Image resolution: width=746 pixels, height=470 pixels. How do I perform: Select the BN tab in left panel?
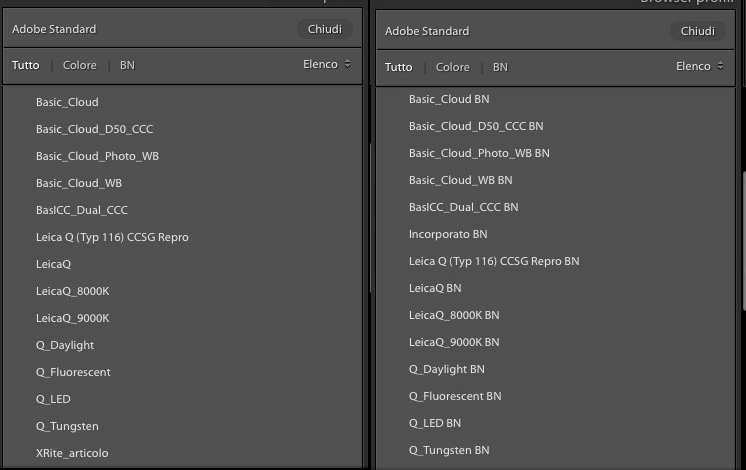[127, 65]
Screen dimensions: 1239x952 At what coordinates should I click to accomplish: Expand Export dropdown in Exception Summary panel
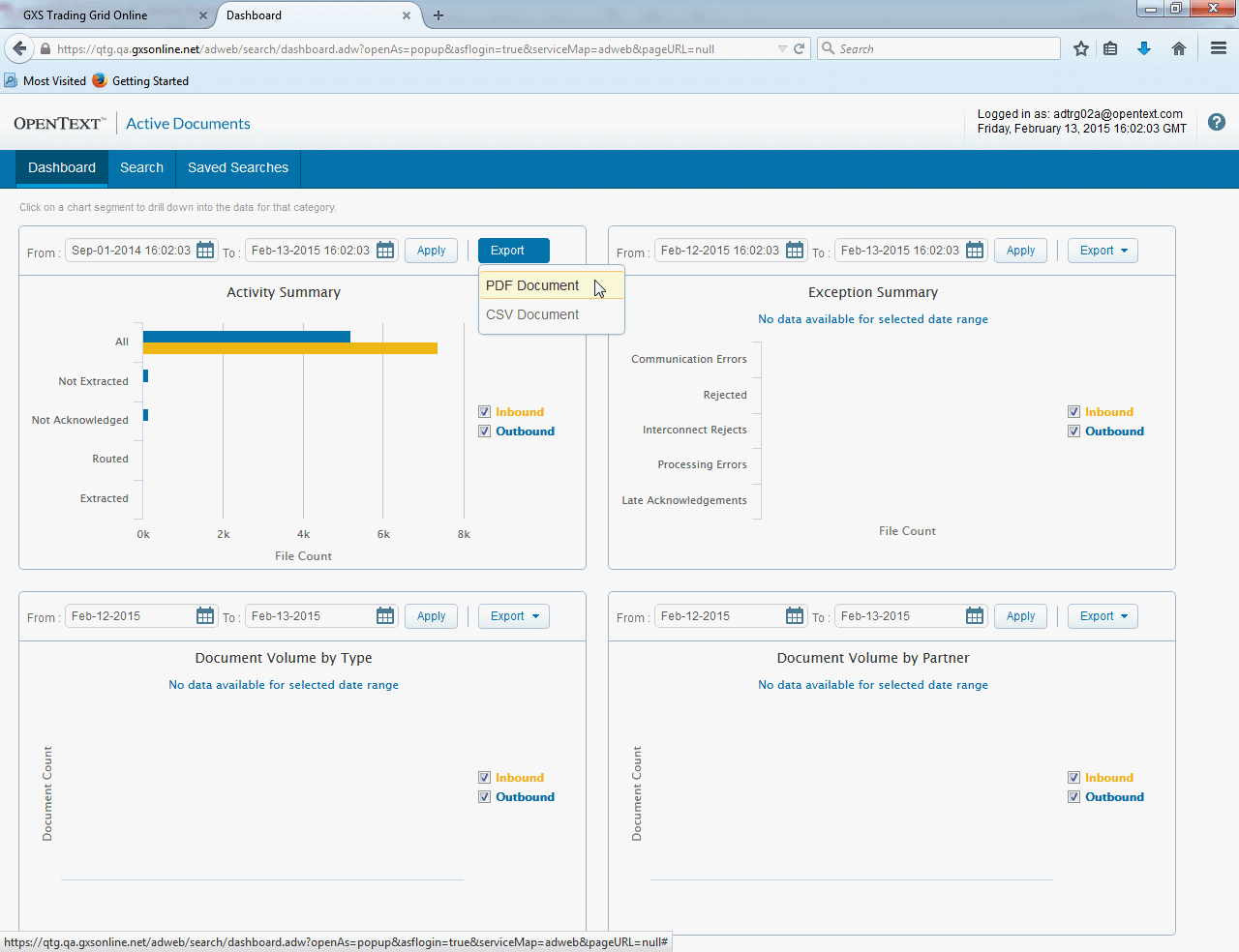pyautogui.click(x=1103, y=251)
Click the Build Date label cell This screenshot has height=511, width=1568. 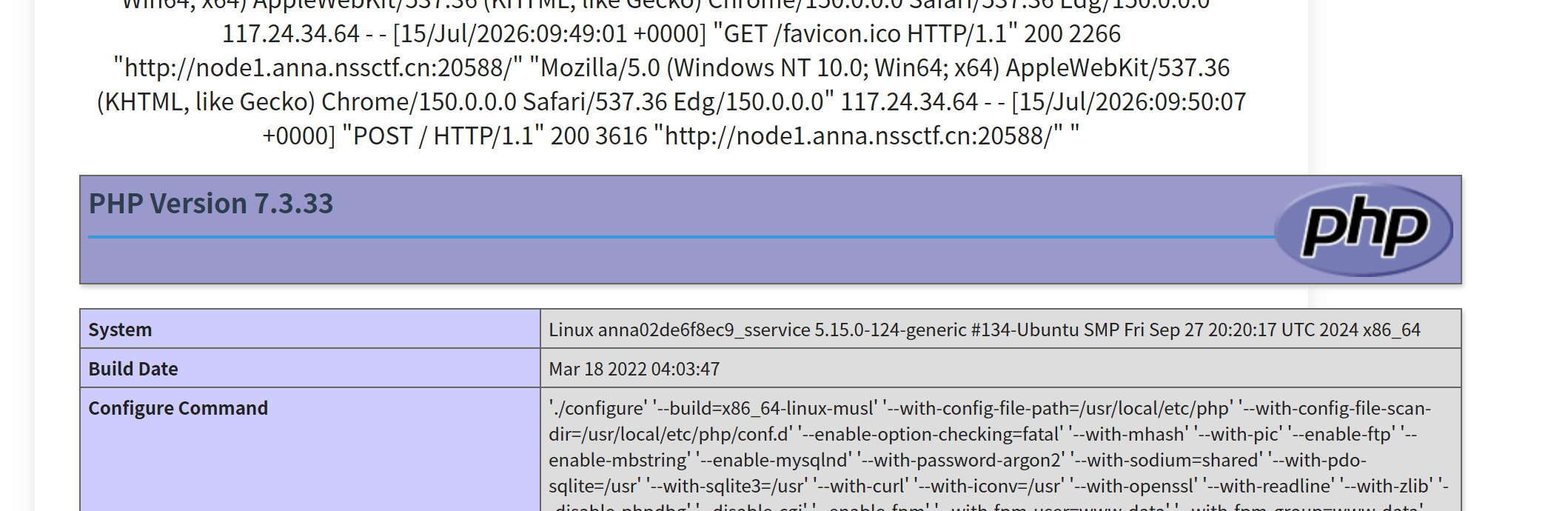pos(310,368)
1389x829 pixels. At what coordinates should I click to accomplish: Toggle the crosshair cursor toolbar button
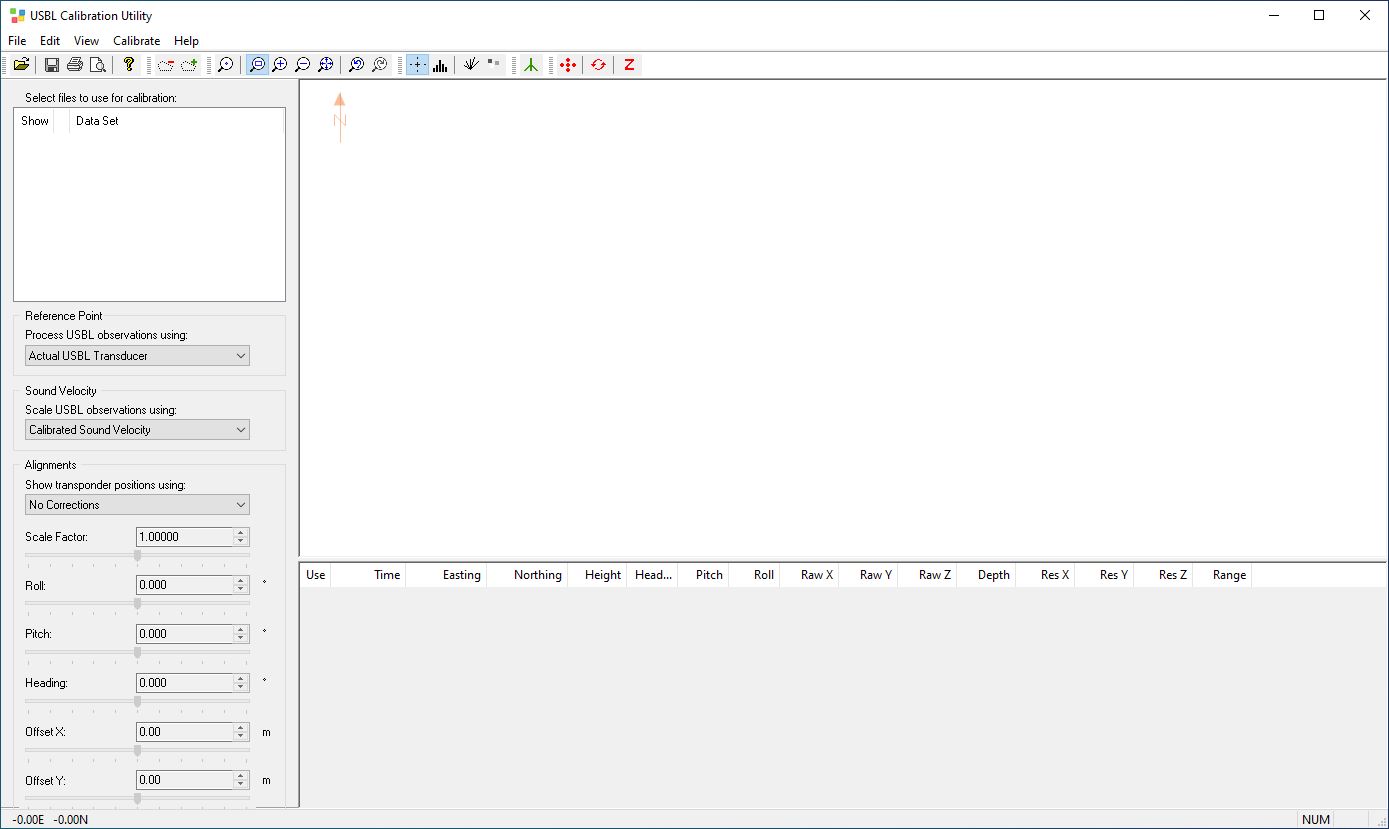pos(417,64)
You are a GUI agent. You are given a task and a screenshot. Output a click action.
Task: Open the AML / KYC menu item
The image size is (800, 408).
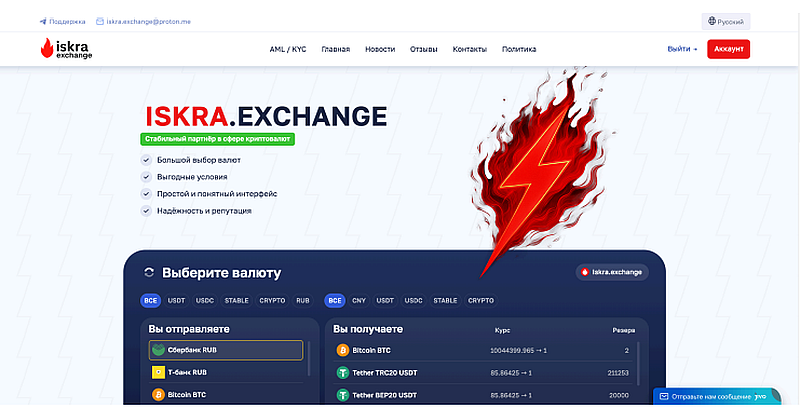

* About this task *
Above are the records; copy from them only the lines starting at the one containing "1389x829 pixels. At" and ending at the one containing "Task: Open the AML / KYC menu item", exactly and without pictures.

* Written response *
1389x829 pixels. At what coordinates should I click to accomplish: Toggle the crosshair cursor toolbar button
pos(417,64)
You are a GUI agent. You are given a task and a screenshot. Output a click action.
Task: Open the AML / KYC menu item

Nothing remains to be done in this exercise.